Several key themes emerged from the data related to family planning decision-making. All themes were identified by two members of the study team. We decided to characterize emerging dominant themes related to most frequently discussed topics across all interviews.

Results

Participants’ profile

Background characteristics of participants are shown in Table 2. There were six physicians/gynecologists and two midwives in the group of family planning providers. The service providers in our sample had been providing family planning services for between one and 22 years. Regarding community stakeholders, two were associated with Ak Parti—the religiously conservative, ruling political party- as membersFootnote 4 and representatives,Footnote 5 two were local parent-teacher association members, one was a neighborhood representative’s assistant and another was a member of a local prayer group. Additionally, there was a pharmacist and a pharmacist’s assistant in the group of community stakeholders. The pharmacist and the pharmacist’s assistant were assigned to the community stakeholder group since they frequently provided informal advice to women about contraceptive use and other reproductive health-related topics.

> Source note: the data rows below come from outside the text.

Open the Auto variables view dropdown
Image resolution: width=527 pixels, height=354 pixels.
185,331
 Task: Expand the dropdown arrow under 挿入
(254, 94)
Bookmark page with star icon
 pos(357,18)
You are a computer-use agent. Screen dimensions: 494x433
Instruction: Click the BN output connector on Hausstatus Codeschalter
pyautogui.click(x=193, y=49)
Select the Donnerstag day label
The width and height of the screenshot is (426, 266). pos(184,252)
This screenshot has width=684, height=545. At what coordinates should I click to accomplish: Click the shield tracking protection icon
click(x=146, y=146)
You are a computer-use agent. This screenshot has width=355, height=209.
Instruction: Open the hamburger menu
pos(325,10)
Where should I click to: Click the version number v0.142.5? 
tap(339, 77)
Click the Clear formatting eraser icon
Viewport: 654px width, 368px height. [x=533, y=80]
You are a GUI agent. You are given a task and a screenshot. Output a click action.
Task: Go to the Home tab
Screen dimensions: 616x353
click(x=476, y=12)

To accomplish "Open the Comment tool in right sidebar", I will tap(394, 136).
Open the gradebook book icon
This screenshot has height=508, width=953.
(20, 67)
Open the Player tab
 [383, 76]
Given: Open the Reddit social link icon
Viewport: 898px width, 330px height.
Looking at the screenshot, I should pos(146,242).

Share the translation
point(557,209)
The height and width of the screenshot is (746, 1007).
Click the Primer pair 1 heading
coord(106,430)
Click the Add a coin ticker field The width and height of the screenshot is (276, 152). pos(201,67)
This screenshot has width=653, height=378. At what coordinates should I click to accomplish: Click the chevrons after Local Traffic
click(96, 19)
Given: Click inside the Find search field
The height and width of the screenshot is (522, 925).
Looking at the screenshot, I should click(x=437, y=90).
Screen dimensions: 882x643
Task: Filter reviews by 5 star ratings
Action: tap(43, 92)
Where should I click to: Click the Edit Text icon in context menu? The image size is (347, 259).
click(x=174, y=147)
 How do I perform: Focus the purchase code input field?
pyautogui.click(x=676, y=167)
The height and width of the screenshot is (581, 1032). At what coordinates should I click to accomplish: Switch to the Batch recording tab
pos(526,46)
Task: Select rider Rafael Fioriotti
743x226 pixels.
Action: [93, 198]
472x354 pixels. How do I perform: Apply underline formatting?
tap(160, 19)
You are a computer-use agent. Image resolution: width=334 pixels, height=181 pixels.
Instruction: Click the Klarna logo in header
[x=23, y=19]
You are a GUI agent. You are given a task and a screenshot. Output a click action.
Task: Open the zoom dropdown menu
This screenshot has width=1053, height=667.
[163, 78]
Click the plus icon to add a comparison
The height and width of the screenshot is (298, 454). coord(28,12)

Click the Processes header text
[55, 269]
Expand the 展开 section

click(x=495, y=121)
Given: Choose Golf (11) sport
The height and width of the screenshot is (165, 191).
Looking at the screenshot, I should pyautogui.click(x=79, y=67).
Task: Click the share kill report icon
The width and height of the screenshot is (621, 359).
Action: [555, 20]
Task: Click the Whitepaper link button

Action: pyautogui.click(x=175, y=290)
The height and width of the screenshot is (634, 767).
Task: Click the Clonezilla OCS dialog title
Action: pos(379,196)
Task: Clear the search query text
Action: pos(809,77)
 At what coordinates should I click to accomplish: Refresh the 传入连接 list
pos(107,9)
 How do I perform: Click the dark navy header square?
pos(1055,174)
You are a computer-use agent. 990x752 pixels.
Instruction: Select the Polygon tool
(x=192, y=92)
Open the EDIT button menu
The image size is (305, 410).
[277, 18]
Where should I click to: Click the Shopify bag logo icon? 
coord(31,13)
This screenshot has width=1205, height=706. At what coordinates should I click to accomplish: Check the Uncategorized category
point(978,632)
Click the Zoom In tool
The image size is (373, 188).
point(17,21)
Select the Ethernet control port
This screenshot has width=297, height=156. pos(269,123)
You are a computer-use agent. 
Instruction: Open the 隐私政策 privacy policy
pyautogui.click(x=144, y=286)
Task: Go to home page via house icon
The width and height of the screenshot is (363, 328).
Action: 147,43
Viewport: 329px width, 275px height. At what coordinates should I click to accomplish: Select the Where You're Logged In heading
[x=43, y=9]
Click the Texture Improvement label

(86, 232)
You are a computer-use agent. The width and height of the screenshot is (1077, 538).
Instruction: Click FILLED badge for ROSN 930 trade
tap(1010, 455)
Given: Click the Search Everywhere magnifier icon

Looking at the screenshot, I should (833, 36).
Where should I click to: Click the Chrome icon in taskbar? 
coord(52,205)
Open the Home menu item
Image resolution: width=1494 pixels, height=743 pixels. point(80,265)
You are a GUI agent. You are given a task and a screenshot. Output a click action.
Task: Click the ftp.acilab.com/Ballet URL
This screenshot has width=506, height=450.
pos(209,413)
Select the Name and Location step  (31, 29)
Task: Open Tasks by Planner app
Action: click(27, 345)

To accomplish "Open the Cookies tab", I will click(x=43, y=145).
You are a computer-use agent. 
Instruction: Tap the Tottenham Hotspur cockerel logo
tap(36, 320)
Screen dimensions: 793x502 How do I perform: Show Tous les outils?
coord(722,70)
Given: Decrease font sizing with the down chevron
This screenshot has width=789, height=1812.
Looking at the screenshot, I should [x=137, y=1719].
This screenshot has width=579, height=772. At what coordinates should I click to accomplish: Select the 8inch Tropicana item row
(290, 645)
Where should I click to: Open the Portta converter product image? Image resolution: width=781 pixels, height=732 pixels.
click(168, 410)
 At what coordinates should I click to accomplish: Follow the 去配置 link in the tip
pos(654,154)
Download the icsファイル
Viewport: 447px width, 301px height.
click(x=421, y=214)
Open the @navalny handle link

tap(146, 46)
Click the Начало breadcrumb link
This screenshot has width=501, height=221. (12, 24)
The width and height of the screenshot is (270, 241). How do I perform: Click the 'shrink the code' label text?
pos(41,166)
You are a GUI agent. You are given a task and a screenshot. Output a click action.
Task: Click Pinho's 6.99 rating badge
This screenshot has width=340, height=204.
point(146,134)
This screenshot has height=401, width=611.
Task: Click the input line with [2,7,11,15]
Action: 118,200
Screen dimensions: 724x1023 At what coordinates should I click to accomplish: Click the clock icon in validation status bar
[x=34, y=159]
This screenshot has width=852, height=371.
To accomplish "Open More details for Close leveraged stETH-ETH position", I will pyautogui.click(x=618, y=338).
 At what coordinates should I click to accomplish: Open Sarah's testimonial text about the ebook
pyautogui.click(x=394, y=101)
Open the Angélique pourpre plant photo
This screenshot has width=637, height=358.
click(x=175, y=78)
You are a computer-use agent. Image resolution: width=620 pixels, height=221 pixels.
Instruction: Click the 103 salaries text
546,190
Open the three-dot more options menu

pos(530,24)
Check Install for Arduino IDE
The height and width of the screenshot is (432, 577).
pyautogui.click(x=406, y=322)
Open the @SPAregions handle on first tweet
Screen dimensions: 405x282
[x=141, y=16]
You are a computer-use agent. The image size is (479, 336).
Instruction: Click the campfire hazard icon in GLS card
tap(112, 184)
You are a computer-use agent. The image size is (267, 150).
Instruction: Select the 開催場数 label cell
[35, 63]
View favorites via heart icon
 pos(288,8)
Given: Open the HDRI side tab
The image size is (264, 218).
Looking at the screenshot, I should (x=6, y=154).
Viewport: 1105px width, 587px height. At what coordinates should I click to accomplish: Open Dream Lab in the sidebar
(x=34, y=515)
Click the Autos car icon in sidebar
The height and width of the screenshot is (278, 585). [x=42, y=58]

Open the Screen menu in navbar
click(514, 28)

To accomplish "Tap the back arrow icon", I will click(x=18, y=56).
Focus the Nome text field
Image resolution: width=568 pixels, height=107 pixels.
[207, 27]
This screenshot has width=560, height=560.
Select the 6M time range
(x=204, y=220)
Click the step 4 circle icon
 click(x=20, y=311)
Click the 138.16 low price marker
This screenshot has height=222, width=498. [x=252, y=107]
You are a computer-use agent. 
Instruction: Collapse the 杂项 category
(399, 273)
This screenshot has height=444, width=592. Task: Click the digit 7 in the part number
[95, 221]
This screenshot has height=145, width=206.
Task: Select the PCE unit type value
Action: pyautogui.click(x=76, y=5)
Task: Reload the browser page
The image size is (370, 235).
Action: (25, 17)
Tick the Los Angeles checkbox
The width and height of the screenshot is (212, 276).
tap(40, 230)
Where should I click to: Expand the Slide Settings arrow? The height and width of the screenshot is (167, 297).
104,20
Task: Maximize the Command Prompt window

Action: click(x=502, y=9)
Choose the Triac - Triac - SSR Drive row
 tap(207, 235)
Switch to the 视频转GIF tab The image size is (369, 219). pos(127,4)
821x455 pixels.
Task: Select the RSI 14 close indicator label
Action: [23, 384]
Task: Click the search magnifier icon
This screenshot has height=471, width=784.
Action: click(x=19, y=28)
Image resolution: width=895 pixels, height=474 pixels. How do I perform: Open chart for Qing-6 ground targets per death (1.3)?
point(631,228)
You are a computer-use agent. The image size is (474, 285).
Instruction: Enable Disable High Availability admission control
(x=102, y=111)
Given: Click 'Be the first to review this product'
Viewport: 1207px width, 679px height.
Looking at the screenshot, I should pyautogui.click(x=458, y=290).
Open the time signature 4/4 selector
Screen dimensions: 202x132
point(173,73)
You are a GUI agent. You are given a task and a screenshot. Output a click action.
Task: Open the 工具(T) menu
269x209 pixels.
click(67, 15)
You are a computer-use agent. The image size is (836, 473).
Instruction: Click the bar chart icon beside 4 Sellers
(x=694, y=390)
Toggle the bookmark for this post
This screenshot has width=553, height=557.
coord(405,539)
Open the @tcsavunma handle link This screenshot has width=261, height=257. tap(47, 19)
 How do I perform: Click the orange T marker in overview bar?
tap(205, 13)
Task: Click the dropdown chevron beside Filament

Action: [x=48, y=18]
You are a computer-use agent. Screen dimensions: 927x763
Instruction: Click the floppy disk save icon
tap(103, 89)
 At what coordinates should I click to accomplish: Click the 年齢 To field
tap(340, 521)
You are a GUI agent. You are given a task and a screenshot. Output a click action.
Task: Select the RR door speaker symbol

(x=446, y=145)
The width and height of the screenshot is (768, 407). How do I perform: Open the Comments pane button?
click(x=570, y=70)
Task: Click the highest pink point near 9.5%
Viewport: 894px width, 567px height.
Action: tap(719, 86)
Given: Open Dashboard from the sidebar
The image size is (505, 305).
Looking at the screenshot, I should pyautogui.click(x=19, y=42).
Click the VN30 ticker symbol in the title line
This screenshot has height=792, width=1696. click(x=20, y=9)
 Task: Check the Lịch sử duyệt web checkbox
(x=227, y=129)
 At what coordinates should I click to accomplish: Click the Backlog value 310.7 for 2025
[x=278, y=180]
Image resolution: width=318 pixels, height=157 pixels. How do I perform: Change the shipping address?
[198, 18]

Table 2 Background characteristics of key informants

Key themes

We wanted to understand family planning decision-making process in relation to decisions about whether to avoid pregnancy or not. Three main themes identified by the study team emerged from the transcripts, including the decision-making process, the role of male partners, and the role of religious beliefs on reproductive health decisions, that provide insight into how women and couples decide to use contraception, how they learn about contraception, and the types of contraceptives women and couples prefer (Table 3). In general, we found that there was considerable demand for modern contraceptives among women. The majority of respondents mentioned the increasing awareness about modern contraceptive methods, most notably young women wishing to delay or space childbearing and women who wish to limit births once they achieve their ideal family size. Providers’ narratives implied that they are supportive of these growing modern contraceptive trends and actively encouraged young women to take actions to meet their reproductive needs.

Table 3 Key themes related to family planning decision-making

Decision-making process: preferences and access

Respondents differed in what they perceived as the most preferred contraceptive method for women. While they discussed a variety of modern contraceptive methods used by women in their communities, many agreed that traditional methods, such as withdrawal or periodic abstinence, were preferred. They frequently believed these traditional methods to be more effective than other modern methods, and also explained that women prefer these methods to avoid side effects and also for convenience in use. A gynecologist who had been serving in this position for four months said:

If you leave it to the clients, they will still use the withdrawal method. It does not matter if they are educated or not. Nearly 70% of them still use the withdrawal method… They think it is safe. They say they have been using it for five years and nothing happened, so they continue [to use it]. (Interviewee 15, Family planning provider)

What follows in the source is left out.